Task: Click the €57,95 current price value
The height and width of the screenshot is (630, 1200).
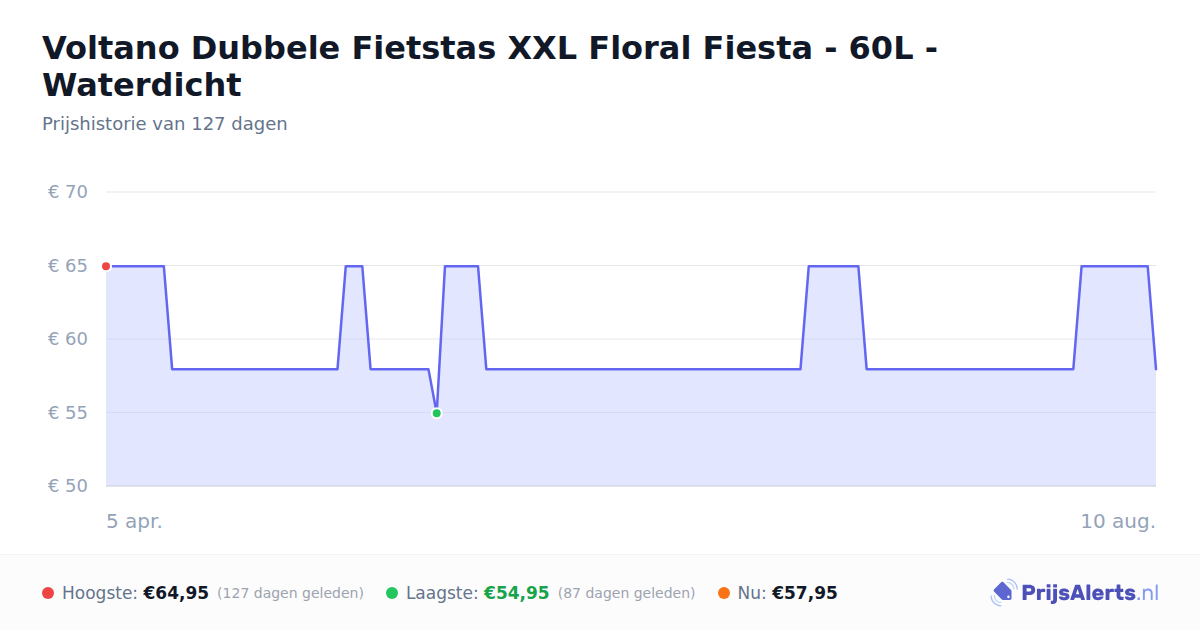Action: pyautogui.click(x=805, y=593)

* * *

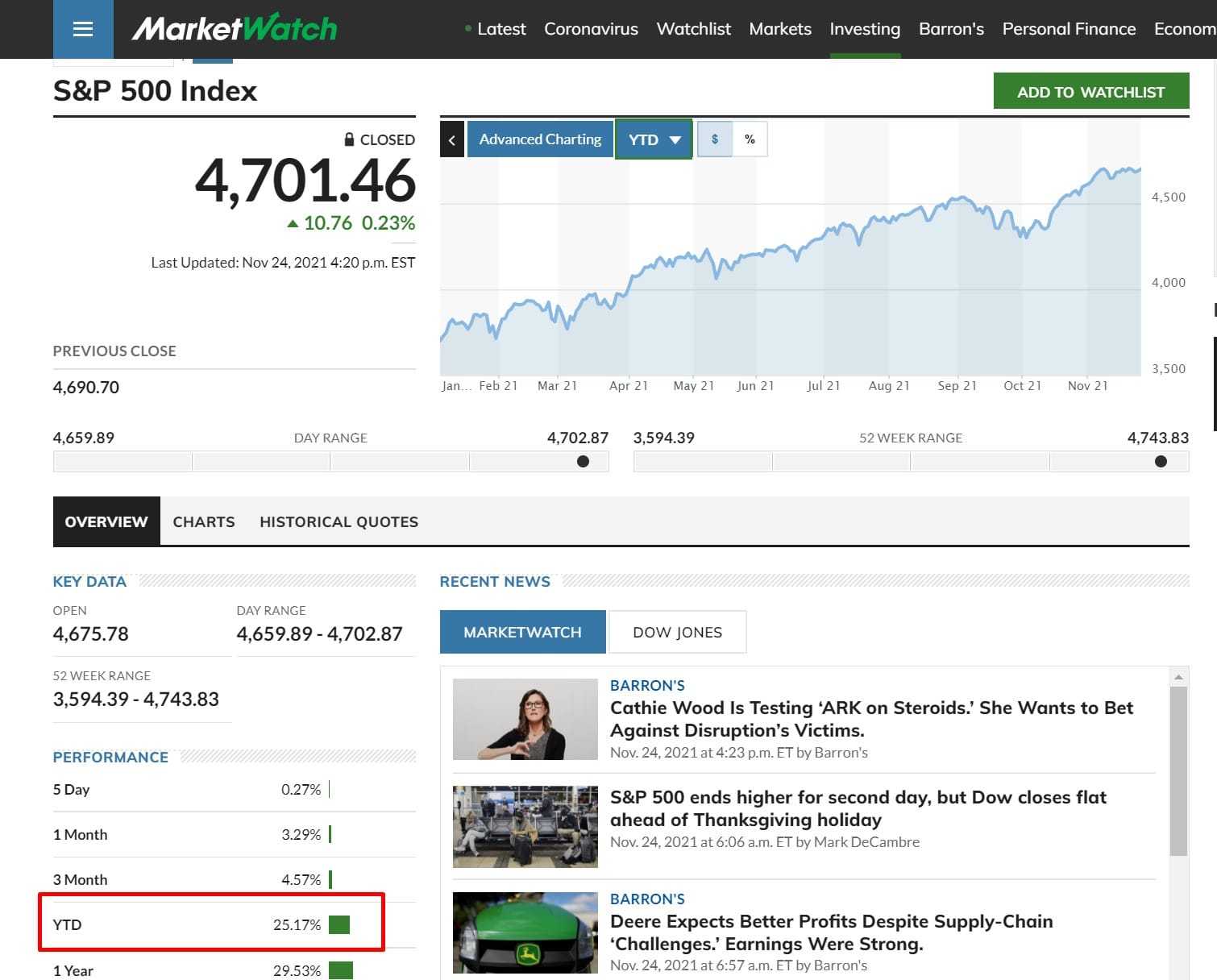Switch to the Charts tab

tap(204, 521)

- Given task -
Write out again the stretch from the line containing "Task: Click the €57,95 current price value" through the line containing "Action: pyautogui.click(x=805, y=593)", replacing "screenshot" with "image" and changing nothing else. Give only those lines and leave the pictures out.

- Solution to this problem -
Task: Click the €57,95 current price value
The height and width of the image is (630, 1200).
Action: pyautogui.click(x=805, y=593)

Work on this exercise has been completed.